** Opening SUPPLIED TEXT block **
Data Preparation with SageMaker Data Wrangler (Part 5)

aws

sagemaker

A detailed guide on AWS SageMaker Data Wrangler to prepare data for machine learning models. This is a five parts series where we will prepare, import, explore, process, and export data using AWS Data Wrangler. You are reading Part 5:Export data for ML training.

Published

May 26, 2022

Enviornment

This notebook is prepared with Amazon SageMaker Studio using Python 3 (Data Science) Kernel and ml.t3.medium instance.

About

This is a detailed guide on using AWS SageMaker Data Wrangler service to prepare data for machine learning models. SageMaker Data Wrangler is a multipurpose tool with which you can * import data from multiple sources * explore data with visualizations * apply transformations * export data for ml training

This guide is divided into five parts * Part 1: Prepare synthetic data and place it on multiple sources * Part 2: Import data from multiple sources using Data Wrangler * Part 3: Explore data with Data Wrangler visualizations * Part 4: Preprocess data using Data Wrangler * Part 5: Export data for ML training (You are here)

Part 5: Export data for ML training

It is important to note that the transformations we have used are not applied to the data yet. These transformations need to be executed to get the final transformed data. When we export Data Wrangler flow it generates the code that when executed will perform the data transformations. Data Wrangler supports four export methods: Save to S3, Pipeline, Python Code, and Feature Store. In this post, we will see how to export data to S3 as this is the most common use case.

Open the customer-churn-p4.flow file from part-4. On the last step click the plus sign and select Export to > Amazon S3 (via Jupyter Notebook)

Sagemaker Data Wrangler will auto-generate a Jupyter notebook that will contain all the required code to transform and put data on the S3 bucket.

You may review the code and make any changes otherwise run it as it is till point (Optional)Next Steps. This is the first time SageMaker will process the data and place the output on S3 bucket. SageMaker may take a couple of minutes to execute all the cells. It is important to note that this notebook will initiate a container running on a separate machine to do all the processing. The machine specs are defined in the notebook as

# Processing Job Instance count and instance type.
** Closing SUPPLIED TEXT block **
** Opening EXTRACTED DATA block **
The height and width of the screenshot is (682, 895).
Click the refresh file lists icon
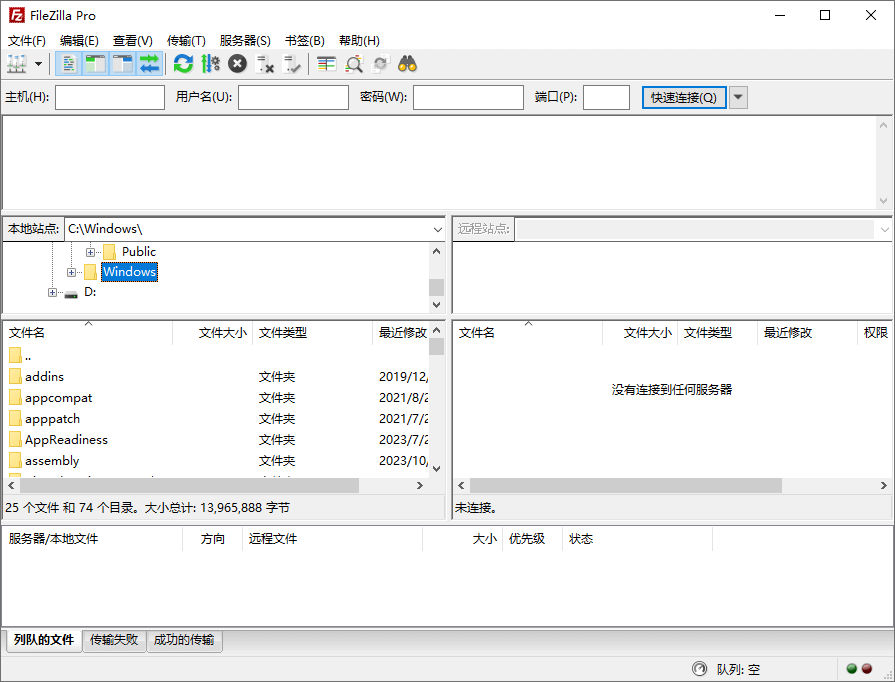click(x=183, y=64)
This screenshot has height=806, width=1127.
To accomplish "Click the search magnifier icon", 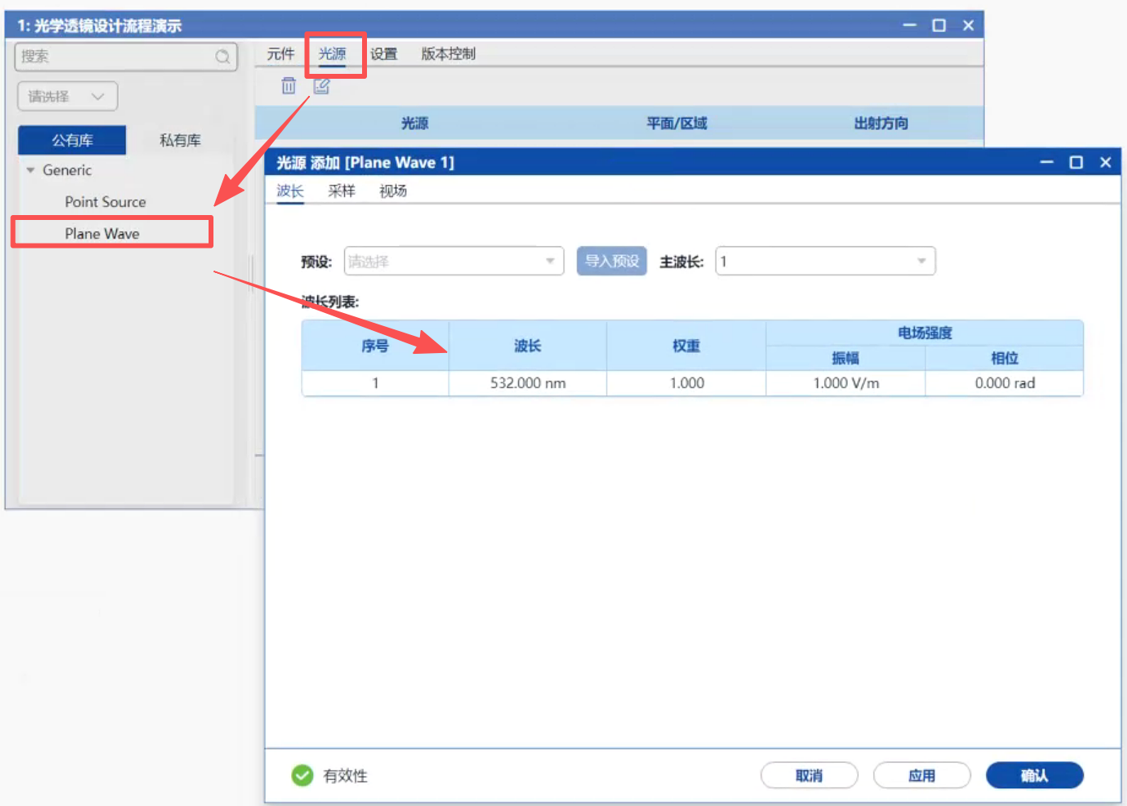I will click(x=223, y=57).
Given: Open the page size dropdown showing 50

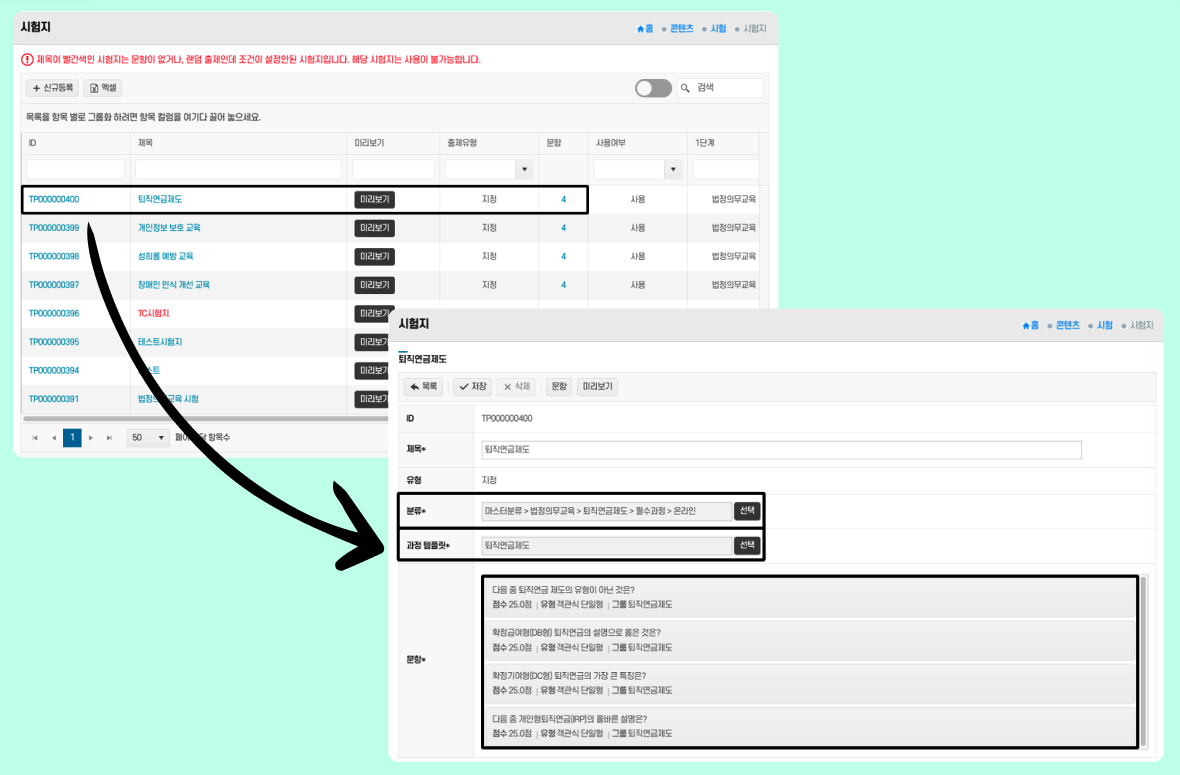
** Closing EXTRACTED DATA block **
* **TASKS TO CARRY OUT**
(a) Decide whether each statement agrees with the SageMaker Data Wrangler guide, answering yes or no and quoting the words that settle it: (i) the transformations from earlier parts have already been applied to the data; (ii) Data Wrangler offers four export methods; (iii) the generated notebook does its processing on a separate machine.
(b) According to the SageMaker Data Wrangler guide, why must the exported code be run before the final transformed data exists?
(c) Carry the SageMaker Data Wrangler guide on from its final line.
The rows have no connection to the SageMaker Data Wrangler guide.

* **ANSWERS FOR THIS EXERCISE**
(a)
(i) No: "It is important to note that the transformations we have used are not applied to the data yet."
(ii) Yes: "Data Wrangler supports four export methods: Save to S3, Pipeline, Python Code, and Feature Store."
(iii) Yes: "this notebook will initiate a container running on a separate machine to do all the processing."

(b) The transformations defined in the flow have not been applied to the data yet. Exporting the flow only generates code, and the transformations take effect when that code is executed.

(c)
instance_count = 2
instance_type = "ml.m5.4xlarge"

Once execution is complete you see the output message containing the S3 bucket location where the final output is stored.

The optional part of this notebook also contains code to generate xgboost model on the transformed data. To execute these steps make the following changes in the notebook.

Change the flag to run the optional steps.

run_optional_steps = True

Next, update the xgboost hyperparameters to train a binary classification model (customer churn or not?).

hyperparameters = {
    "max_depth":"5",
    "objective": "binary:logistic",
    "num_round": "10",
}

Execute the optional steps. Again note that these steps will initiate a container running on a separate machine (“ml.m5.2xlarge”) to do the training work. The training job will take a few minutes to complete and once it is done trained model will be available on the S3 bucket for inference use. This autogenerated notebook customer-churn-p4.ipynb is available on GitHub here.

Summary

In this last post of the series, we used SageMaker Data Wrangler to auto-generate code to preprocess the data and store the final output on S3 bucket. We also used the same notebook to train an xgboost model on the processed data.